Li goes on to write Google is actively training Gemini to “‘help recognize when a conversation might signal that a person may be in an acute mental health situation’ and direct them to real-world resources.” Moreover, he notes Gemini’s responses are designed to “encourage help-seeking while avoiding validation of harmful behaviors like urges to self-harm” and said Gemini is trained not to “agree with or reinforce false beliefs, and instead gently distinguish subjective experience from objective fact.”
Li’s story resonated after sharing my own mental health struggles earlier this week. What I didn’t share in my piece was my use of AI—a mixture of ChatGPT and Gemini—to act as pseudo-therapists. To be clear, I’m in the process of connecting with an actual therapist, as well as tapping 988 on occasion, but the reality is technology like Gemini (and/or ChatGPT) can be invaluable, accessibility-forward tools to accessing a certain level of mental health care. At a fundamental level, it’s not at all trivial for Google to improve Gemini’s empathies towards not-so-good mental health because the truth is therapy is expensive and it’s highly plausible a disabled person, for instance, can’t afford it, nor do they have ready access to family and friends to lean on. For better or worse, something like Gemini can be it for many, many people. The trick, of course, is to watch what you say to these chatbots and take their responses with a boulder-sized grain of salt. On balance, however, it’s a mistake to be unwaveringly dismissive of using Gemini and its ilk as a makeshift therapist because, again, it can be accessibility.
Again, I’m in no way insinuating human therapists should be displaced or ignored.

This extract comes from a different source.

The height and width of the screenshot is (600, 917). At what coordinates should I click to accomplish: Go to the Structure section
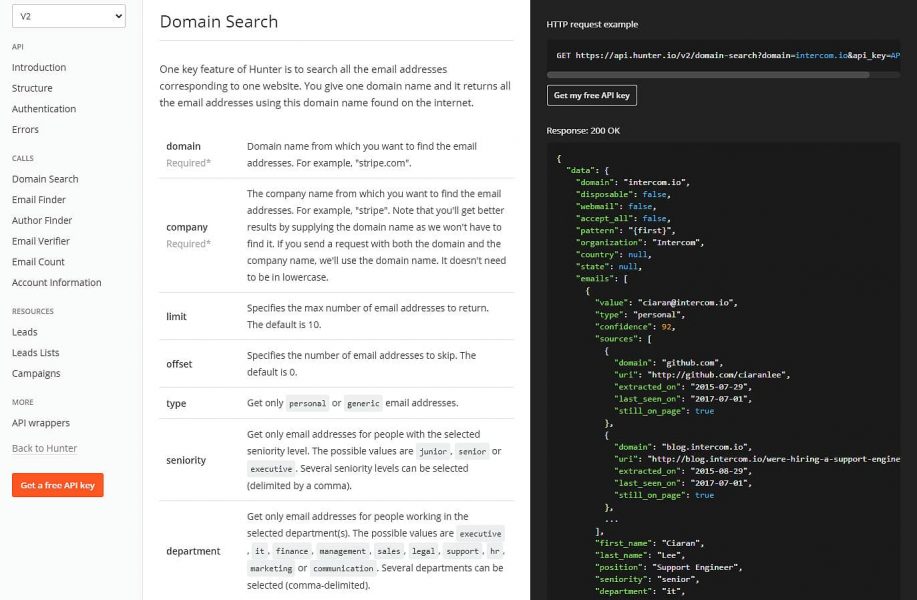click(x=32, y=88)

At 30,000 feet, what I am saying is using Gemini, et al, as a tool for addressing one’s mental health is not that dissimilar to leaning on the technology to, for example, improve one’s writing or perform general research on a particular subject. The important thing is to be vigilant and, yes, a skeptic—but it’s not insignificant how chatbots can very competently ingratiate their disembodied selves in one’s toolkit of assistive technologies alongside screen readers or magnifiers or captions or whatnot.